Brazilian Tigerwood, which is actually also grown in Guatemala, Bolivia, Mexico, and Peru, as well as Brazil, is a great choice for outside projects where you would like to have the wood shine. Many people use Brazilian Tigerwood as a way to show off a deck, winding pathway, or important yard display. It can also be used inside wherever you want its unique look to be displayed. Brazilian Tigerwood will resist rot and decay, which is what makes it a great wood to use outdoors.
The color of Brazilian Tigerwood is an orange/reddish brown background with wide, dark brown/black striping; you can compare this coloring to the striping found in vanilla fudge ice cream. This striping is unique to each tree, and can range from fine lines to bold brush strokes. In direct sunlight, however, you will see a color change in the darkening of the background; it will turn from an orange color to a deep, reddish-brown color. This may be less desirable for some consumers, as the striping will then be less noticeable.
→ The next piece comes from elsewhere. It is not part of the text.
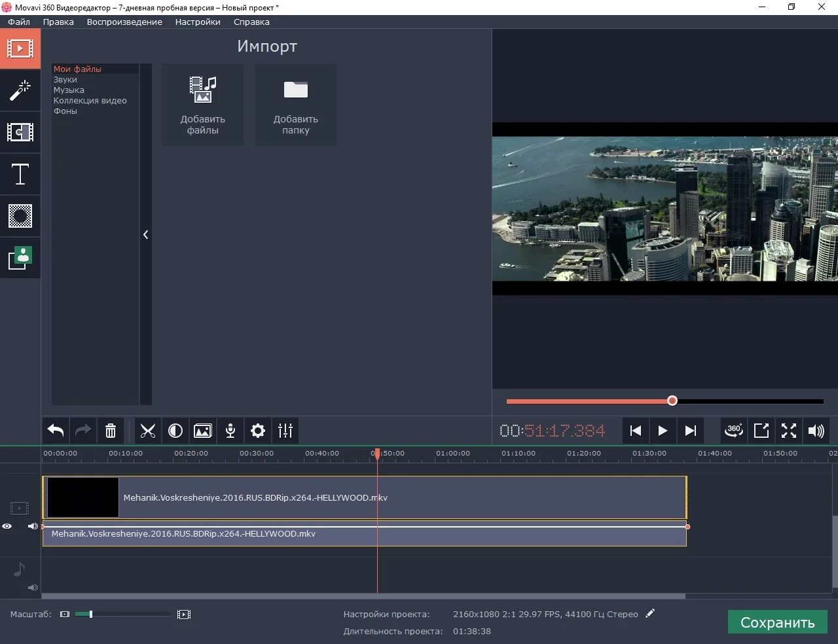
Task: Collapse the import panel with left chevron
Action: pyautogui.click(x=145, y=234)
The sapwood of Brazilian Tigerwood will take on a blond color, but the heartwood is a deep brown. The sapwood is also more permeable, and therefore will need to be sealed. It is also resistant to sealing, so you will need to make an effort to seal the sapwood more often. Heartwood also needs to be sealed to prevent discoloration.
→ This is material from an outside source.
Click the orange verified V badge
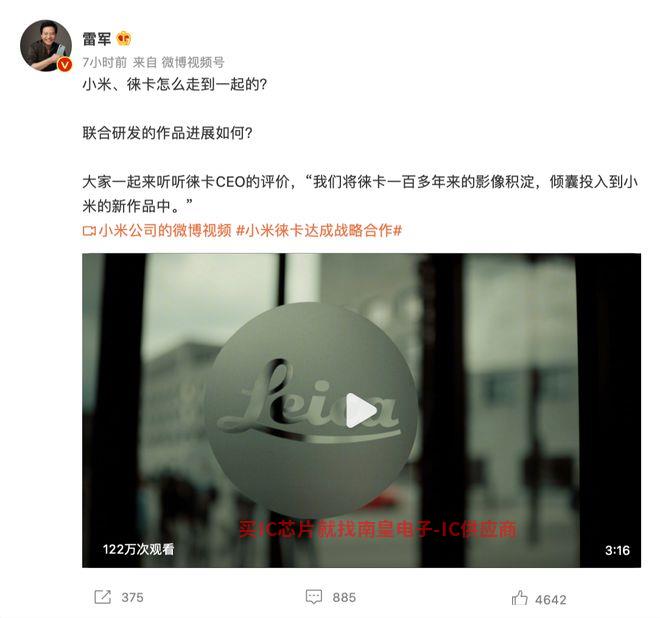The width and height of the screenshot is (660, 618). pyautogui.click(x=64, y=65)
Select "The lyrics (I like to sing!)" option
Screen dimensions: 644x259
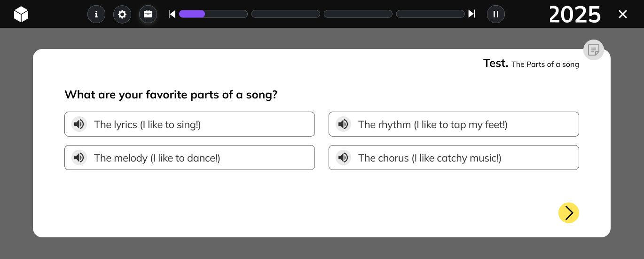click(189, 124)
Brazilian Tigerwood has a hardness rating of 2160 on the Janka scale, which makes it harder than Red Oak at 1260, but not as hard as Brazilian Cherry (2820). This makes it a good choice for areas that will be walked on frequently. As this is a hardwood, it is easy to use hand and machine tools when working with this wood. You can cut and make changes to Brazilian Tigerwood as needed.
If you are using this wood for woodworking purposes, it will not dull your woodworking tools. Brazilian Tigerwood may also be known as zebrawood, Brazilian koa, or Tigerwood. It can also be used for moldings, decorative pieces, furniture, and anywhere else you wish to display its unique striping.